* Given instruction *
Lay out the stretch of the data below from the line containing "Click the Year column hash icon" through the line containing "Looking at the screenshot, I should click(x=493, y=273)." as a JSON list of strings, with one string per line and blank lines omitted.

(Excerpt from a dataset)
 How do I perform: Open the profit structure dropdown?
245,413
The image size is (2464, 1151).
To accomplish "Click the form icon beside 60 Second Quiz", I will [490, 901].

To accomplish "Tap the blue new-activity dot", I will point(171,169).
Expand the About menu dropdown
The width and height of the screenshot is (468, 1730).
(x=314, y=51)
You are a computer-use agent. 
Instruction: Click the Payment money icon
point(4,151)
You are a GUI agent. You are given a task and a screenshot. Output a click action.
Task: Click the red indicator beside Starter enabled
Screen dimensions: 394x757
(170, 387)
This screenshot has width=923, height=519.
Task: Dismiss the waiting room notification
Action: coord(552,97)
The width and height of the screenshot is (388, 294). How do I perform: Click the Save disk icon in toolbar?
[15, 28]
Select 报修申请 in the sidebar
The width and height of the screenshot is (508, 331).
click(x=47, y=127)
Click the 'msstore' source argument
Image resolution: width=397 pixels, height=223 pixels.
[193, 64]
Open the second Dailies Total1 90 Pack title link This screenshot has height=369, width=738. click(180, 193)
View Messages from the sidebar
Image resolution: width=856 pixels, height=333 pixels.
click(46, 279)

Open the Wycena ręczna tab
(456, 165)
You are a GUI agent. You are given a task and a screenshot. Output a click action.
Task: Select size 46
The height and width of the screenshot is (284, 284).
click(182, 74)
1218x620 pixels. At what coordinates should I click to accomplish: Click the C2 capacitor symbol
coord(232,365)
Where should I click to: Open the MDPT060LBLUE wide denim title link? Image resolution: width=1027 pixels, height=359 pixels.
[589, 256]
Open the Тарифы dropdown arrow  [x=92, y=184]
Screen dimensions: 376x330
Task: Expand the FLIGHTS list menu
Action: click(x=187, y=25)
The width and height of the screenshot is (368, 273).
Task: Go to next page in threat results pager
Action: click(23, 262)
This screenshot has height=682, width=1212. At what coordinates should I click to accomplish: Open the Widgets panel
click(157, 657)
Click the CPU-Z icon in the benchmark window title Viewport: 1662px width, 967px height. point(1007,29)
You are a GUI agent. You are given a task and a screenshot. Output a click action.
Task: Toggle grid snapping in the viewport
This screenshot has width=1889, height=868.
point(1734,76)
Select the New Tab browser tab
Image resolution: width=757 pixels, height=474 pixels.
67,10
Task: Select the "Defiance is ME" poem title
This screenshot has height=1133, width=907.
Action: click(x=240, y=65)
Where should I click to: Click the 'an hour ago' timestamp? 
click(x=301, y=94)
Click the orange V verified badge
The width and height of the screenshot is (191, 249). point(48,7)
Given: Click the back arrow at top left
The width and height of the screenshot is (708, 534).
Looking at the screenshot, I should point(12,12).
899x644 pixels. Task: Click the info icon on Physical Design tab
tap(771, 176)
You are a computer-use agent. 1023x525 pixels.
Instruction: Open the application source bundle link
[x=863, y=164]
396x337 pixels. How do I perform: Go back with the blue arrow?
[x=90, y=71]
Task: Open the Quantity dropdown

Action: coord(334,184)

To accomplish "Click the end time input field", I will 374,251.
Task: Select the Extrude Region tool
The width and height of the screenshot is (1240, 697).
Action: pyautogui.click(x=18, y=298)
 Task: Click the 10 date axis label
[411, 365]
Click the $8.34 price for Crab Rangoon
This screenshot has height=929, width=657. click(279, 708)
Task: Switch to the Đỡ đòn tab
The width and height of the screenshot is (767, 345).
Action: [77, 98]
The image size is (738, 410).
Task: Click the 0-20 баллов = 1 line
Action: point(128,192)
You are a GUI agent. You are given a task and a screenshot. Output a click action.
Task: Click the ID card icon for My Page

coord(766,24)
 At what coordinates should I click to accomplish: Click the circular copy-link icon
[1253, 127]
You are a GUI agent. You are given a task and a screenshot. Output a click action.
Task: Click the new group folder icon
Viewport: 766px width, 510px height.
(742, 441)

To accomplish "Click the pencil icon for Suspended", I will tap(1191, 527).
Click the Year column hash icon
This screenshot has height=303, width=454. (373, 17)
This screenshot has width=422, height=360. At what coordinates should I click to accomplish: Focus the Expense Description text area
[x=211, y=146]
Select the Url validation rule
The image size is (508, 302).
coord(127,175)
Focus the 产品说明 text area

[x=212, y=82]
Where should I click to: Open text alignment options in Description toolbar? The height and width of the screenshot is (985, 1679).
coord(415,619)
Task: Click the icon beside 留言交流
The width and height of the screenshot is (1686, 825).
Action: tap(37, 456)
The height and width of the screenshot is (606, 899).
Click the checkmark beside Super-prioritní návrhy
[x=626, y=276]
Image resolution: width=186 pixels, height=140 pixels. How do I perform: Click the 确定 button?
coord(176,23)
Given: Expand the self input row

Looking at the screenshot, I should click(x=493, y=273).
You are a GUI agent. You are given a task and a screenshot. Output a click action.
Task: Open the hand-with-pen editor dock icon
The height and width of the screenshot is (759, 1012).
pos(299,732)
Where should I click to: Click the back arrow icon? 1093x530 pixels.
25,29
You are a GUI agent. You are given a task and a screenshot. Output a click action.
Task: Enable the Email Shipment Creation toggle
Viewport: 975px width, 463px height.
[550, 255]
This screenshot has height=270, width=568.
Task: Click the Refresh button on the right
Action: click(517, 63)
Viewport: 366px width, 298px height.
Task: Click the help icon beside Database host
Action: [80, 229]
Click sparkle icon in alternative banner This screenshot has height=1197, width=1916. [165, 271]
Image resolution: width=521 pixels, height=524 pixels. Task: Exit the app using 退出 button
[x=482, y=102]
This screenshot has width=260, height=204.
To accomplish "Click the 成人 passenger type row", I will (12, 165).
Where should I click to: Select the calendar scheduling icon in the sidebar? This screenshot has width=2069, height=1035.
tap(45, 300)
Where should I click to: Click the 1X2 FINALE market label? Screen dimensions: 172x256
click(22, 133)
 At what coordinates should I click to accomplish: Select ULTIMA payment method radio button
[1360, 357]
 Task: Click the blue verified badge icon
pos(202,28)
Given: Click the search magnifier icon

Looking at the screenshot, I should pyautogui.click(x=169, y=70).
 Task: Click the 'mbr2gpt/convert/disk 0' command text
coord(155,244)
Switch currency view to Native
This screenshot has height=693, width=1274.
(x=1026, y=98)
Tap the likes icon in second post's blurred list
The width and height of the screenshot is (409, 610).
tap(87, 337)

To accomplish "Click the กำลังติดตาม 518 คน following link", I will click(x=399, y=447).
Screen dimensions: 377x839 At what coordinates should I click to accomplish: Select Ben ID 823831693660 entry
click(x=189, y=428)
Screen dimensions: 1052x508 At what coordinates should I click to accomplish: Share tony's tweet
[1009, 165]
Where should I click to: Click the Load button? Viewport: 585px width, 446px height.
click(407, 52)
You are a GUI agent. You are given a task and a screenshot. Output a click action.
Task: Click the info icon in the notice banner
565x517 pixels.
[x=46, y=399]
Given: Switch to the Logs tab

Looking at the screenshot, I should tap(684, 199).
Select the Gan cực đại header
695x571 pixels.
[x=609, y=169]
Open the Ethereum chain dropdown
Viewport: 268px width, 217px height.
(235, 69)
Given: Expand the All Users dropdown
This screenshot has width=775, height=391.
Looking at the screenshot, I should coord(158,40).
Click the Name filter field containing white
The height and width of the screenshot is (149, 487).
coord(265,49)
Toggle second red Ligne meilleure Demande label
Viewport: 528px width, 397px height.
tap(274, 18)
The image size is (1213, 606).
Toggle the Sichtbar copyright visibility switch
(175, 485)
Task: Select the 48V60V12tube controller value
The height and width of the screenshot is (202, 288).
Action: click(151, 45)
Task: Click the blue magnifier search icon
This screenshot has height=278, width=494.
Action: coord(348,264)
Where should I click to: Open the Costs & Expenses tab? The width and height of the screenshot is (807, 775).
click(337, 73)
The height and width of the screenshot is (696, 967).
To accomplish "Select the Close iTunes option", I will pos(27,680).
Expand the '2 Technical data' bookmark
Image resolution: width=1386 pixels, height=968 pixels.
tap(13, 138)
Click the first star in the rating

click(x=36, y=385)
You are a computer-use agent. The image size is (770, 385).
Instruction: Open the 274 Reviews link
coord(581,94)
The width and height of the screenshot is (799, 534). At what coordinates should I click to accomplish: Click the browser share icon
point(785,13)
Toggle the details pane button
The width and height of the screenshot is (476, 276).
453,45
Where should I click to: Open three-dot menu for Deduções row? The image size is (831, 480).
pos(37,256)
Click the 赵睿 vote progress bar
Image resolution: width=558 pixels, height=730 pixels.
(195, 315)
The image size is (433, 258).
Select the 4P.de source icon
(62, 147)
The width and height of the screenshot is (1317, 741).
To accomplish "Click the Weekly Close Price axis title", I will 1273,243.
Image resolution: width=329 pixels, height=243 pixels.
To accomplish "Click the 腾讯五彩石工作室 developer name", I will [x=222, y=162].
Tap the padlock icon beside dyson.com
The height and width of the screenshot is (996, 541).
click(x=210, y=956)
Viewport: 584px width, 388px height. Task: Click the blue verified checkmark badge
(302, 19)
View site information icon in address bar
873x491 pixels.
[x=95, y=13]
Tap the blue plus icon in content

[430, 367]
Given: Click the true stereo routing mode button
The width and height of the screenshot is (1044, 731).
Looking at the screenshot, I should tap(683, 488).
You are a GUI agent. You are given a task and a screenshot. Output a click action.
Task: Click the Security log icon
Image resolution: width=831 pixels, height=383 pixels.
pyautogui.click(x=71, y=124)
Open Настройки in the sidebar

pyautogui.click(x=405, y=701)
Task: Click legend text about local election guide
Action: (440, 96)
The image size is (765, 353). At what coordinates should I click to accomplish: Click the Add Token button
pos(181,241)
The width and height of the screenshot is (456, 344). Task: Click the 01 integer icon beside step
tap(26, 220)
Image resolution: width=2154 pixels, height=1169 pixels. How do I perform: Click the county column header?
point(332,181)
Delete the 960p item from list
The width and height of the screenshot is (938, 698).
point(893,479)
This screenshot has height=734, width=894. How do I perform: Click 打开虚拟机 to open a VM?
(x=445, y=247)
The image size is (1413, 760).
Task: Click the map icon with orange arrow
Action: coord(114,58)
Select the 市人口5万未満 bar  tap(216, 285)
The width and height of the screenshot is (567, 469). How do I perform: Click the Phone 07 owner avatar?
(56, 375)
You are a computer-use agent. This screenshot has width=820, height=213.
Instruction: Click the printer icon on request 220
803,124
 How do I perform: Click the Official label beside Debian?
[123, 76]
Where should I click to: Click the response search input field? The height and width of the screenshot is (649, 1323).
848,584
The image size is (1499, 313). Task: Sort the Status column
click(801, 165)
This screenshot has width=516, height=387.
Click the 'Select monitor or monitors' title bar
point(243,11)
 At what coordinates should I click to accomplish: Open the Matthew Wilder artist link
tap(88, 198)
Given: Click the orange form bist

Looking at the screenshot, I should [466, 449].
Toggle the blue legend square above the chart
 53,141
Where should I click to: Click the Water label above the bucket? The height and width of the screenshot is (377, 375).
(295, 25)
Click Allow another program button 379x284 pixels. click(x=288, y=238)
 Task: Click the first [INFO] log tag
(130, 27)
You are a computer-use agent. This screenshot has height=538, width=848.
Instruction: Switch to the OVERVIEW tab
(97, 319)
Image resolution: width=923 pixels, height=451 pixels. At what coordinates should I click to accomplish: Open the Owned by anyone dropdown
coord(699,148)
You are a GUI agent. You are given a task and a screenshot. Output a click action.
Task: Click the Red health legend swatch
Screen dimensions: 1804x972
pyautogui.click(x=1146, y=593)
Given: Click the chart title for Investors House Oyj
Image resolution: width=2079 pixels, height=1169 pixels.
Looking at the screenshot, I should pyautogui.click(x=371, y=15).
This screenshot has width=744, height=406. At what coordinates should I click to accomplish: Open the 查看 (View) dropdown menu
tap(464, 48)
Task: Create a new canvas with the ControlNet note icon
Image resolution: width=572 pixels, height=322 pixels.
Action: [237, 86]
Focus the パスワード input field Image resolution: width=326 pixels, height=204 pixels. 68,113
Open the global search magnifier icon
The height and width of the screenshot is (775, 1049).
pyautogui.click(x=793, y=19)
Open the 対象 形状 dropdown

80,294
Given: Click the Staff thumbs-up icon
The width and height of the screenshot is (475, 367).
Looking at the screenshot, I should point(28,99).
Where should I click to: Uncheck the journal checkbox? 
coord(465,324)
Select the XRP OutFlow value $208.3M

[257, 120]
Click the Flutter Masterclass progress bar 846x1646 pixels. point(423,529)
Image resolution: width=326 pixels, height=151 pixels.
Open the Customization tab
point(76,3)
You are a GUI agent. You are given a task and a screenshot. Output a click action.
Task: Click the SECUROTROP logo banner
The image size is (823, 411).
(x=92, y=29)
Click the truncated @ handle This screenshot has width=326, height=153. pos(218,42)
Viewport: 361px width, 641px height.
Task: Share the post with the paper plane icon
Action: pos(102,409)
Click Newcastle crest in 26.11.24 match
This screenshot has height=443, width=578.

* Exercise answer *
[
  "Click the Year column hash icon",
  "This screenshot has height=303, width=454. (373, 17)",
  "This screenshot has width=422, height=360. At what coordinates should I click to accomplish: Focus the Expense Description text area",
  "[x=211, y=146]",
  "Select the Url validation rule",
  "The image size is (508, 302).",
  "coord(127,175)",
  "Focus the 产品说明 text area",
  "[x=212, y=82]",
  "Where should I click to: Open text alignment options in Description toolbar? The height and width of the screenshot is (985, 1679).",
  "coord(415,619)",
  "Task: Click the icon beside 留言交流",
  "The width and height of the screenshot is (1686, 825).",
  "Action: tap(37, 456)",
  "The height and width of the screenshot is (606, 899).",
  "Click the checkmark beside Super-prioritní návrhy",
  "[x=626, y=276]",
  "Image resolution: width=186 pixels, height=140 pixels. How do I perform: Click the 确定 button?",
  "coord(176,23)",
  "Given: Expand the self input row",
  "Looking at the screenshot, I should click(x=493, y=273)."
]